Jordan’s Principle is a legal ruling. Due to its nature, there are often new policies that emerge as a result of new CHRT rulings. These policy developments can be found here.
Back to Basics
To apply a Canadian Human Rights Tribunal order compliant “back to basics”
approach for implementing Jordan’s Principle that is non-discriminatory, centers
the needs and best interests of the child, takes into consideration the distinct
circumstances of their community, is simple to access, timely, and minimizes the
administrative burden on families. Jordan’s Principle team members will exercise
compassion, common sense, and a reconciliation-first approach when receiving,
processing, and determining Jordan’s Principle requests.
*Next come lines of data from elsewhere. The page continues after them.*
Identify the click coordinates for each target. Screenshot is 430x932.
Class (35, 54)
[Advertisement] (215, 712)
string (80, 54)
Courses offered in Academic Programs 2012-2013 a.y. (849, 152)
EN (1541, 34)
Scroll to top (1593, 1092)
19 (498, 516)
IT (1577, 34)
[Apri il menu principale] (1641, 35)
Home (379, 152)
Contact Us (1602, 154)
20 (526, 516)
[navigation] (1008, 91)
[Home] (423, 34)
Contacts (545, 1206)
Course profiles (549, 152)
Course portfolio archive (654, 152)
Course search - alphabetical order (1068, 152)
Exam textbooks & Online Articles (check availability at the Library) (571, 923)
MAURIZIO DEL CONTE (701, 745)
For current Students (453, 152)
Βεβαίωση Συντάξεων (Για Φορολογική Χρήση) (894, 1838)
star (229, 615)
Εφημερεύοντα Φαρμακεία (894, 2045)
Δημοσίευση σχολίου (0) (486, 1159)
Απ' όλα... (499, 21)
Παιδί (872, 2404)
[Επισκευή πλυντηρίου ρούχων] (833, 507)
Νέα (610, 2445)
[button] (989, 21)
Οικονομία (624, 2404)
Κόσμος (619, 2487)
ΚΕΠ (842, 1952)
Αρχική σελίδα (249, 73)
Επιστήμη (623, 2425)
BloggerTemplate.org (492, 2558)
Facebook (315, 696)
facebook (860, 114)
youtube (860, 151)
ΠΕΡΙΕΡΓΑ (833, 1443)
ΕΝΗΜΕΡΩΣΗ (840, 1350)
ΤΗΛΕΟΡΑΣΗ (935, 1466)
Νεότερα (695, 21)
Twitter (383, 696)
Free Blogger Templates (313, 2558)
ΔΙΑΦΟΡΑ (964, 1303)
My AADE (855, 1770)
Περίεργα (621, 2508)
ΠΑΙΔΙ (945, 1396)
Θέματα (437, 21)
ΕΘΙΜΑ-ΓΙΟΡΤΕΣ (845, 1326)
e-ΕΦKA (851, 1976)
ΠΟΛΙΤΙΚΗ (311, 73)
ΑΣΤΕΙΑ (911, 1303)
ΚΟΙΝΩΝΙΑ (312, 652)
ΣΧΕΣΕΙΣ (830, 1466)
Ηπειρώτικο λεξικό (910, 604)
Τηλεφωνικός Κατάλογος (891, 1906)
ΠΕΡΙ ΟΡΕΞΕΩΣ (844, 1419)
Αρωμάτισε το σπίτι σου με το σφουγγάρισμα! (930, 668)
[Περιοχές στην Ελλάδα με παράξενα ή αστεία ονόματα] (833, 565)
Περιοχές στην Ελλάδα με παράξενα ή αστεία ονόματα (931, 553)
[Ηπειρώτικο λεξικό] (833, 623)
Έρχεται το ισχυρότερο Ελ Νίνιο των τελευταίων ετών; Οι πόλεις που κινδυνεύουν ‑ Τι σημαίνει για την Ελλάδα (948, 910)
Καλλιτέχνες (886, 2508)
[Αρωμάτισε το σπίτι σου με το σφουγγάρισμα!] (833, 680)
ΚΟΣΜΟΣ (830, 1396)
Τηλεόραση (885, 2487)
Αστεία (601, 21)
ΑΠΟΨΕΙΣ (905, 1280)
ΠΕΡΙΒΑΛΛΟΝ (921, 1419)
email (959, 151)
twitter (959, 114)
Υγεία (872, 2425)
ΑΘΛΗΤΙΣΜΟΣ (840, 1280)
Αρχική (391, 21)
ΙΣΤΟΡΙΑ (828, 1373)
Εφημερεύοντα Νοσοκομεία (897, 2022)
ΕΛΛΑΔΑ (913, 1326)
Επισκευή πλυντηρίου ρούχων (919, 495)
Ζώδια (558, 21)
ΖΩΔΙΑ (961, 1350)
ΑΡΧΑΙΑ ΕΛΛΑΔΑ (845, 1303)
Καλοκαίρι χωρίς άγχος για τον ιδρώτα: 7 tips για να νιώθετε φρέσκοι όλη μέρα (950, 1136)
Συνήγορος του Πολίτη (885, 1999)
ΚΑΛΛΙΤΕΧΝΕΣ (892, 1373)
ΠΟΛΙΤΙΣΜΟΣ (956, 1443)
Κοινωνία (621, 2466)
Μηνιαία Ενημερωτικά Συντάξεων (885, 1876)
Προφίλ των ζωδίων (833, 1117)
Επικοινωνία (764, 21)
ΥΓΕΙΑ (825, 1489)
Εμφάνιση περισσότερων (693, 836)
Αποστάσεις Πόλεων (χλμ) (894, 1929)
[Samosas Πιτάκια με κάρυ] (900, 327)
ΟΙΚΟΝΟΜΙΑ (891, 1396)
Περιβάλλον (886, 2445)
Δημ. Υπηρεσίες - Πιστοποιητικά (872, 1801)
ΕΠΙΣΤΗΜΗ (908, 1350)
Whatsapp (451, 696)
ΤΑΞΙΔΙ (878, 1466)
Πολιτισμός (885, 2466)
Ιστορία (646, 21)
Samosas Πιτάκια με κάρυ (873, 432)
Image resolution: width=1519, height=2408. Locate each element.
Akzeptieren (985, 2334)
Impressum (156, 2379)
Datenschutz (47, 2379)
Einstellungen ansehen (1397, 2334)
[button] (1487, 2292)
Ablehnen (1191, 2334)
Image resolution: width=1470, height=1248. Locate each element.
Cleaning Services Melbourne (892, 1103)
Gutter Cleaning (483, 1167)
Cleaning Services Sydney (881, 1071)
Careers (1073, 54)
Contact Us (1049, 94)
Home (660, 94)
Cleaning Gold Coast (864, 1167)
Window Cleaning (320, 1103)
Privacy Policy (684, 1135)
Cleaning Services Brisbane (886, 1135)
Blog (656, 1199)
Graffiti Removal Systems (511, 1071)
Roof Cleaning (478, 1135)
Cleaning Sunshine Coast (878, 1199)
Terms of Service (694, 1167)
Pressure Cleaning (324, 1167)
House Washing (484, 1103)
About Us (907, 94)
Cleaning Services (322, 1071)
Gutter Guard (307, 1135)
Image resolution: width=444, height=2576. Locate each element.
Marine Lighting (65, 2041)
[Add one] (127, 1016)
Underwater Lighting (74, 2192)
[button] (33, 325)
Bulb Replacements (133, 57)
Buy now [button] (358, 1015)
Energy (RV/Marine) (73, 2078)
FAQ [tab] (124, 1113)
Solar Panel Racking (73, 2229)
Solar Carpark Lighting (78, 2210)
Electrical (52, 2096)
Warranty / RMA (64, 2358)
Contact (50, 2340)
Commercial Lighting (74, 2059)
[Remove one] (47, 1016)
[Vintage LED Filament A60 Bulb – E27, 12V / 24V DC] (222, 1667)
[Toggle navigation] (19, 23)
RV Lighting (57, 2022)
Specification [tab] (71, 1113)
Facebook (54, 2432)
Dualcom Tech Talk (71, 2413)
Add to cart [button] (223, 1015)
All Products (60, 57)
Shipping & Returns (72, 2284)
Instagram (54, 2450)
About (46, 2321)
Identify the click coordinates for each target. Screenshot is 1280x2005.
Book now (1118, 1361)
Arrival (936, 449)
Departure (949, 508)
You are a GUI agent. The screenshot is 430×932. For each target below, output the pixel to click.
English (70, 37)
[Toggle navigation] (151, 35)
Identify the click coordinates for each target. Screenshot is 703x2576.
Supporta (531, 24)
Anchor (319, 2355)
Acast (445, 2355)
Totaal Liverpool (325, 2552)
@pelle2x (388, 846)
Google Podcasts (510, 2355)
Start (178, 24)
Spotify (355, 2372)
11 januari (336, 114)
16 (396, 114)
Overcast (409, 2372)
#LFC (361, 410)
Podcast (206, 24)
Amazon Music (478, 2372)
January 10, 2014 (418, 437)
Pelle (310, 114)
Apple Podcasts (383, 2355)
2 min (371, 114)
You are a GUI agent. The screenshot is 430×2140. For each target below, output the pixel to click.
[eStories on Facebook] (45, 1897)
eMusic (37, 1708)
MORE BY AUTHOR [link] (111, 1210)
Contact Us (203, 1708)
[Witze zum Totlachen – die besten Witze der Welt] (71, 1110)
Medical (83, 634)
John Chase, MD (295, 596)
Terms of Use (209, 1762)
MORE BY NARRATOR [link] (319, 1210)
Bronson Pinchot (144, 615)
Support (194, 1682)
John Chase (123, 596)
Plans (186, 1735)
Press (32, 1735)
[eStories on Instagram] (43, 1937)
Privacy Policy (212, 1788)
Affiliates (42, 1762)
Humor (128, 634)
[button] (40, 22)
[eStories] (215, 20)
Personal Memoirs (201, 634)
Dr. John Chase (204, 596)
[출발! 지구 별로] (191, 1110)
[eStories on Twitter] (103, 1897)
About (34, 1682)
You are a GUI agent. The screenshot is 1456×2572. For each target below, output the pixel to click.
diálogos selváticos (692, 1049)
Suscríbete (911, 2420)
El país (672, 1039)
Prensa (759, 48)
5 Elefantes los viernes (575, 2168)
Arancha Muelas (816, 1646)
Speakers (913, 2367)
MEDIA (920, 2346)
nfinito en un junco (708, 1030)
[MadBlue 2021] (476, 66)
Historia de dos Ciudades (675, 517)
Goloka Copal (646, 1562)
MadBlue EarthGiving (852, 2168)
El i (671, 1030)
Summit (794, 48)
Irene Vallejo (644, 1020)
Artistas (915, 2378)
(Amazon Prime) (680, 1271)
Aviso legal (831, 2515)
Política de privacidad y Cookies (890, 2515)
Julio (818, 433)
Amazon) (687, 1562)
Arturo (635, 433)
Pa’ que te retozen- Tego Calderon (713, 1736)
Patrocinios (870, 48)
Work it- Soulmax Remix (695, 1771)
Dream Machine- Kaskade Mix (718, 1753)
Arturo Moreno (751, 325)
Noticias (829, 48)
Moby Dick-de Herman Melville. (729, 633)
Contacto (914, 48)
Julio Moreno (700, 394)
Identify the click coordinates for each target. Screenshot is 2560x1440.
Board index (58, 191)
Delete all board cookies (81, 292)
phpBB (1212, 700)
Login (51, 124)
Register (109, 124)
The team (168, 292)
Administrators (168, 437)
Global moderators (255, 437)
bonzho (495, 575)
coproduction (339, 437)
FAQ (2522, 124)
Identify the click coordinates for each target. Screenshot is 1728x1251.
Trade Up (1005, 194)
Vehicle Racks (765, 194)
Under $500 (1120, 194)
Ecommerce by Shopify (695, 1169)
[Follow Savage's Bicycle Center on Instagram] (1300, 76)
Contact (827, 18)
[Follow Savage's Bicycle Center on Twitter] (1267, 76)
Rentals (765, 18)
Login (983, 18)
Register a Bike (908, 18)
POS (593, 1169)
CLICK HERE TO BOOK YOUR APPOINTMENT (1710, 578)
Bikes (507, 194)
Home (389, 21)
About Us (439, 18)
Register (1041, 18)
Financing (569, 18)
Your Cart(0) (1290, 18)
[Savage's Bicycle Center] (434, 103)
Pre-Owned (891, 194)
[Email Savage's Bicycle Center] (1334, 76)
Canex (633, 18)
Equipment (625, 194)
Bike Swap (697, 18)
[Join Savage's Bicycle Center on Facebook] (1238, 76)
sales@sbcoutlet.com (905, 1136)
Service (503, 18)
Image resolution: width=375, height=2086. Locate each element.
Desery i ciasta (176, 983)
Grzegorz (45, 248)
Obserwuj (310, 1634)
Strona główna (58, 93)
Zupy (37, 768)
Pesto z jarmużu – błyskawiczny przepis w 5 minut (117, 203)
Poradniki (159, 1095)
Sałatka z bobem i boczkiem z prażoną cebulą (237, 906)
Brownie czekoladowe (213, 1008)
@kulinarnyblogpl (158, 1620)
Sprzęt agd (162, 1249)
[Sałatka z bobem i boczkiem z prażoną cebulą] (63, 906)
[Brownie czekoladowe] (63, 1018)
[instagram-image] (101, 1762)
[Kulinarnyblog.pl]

Jordan’s Principle is a legal obligation with no end date. It is a needs-based initiative,
driven by principles of substantive equality, the best interest of the child, and
distinct community circumstances. Jordan’s Principle ensures First Nations children
can access the products, services, and supports they need, when they need them.
Cost or other administrative considerations are not factors in determining a request.
In keeping with the spirit of Jordan’s Principle, decision making by Indigenous
Services Canada (ISC) is informed by the following presumptions:
Professionals and community-authorized Elders and knowledge holders are
acting within their area of expertise and in the best interests of the child;1
The parent or guardian is acting in the child’s best interest when consenting to
the recommended product, service, or support;
Substantive equality applies to the child (more on this below);
The request is specific to the child and their needs;
Requests are not limited to those falling within the normative standards.
By virtue of 2021 CHRT 41, First Nations, First Nations child and family services agencies and First Nations-authorized Jordan’s Principle service providers can access funding for the purchase and construction of capital assets that are needed to:
support the delivery of child and family services to First Nations children on-reserve and in Yukon
provide safe, accessible, confidential and culturally- and age-appropriate spaces that are needed to support the delivery of Jordan’s Principle services on-reserve, in the Northwest Territories and in Yukon, which can include space to administer those services, such as in support of service coordination
provide First Nations Representative Services (formerly Band Representative Services) in First Nations in Ontario
Capital assets are pieces of property, buildings, spaces or vehicles that are intended for long-term use. For example, funding for capital assets would support:
purchasing land on which a building is to be built for the delivery of First Nations child and family services, First Nations Representative Services or Jordan’s Principle services
repairing or renovating an existing building for the delivery of such services
establishing a cultural space, including outdoors, to run prevention-based programming
To access funding for capital assets, projects must be considered “ready to proceed”. This means that the project has received approval from the First Nation and the feasibility and design work has been completed. Indigenous Services Canada will provide support to First Nations and agencies to bring a project to the stage where it is considered “ready to proceed”, including providing funding to conduct a capital needs assessment or a feasibility study.
First Nations child and family services agencies may continue to seek reimbursement for building repairs through a claim on actuals as per 2018 CHRT 4.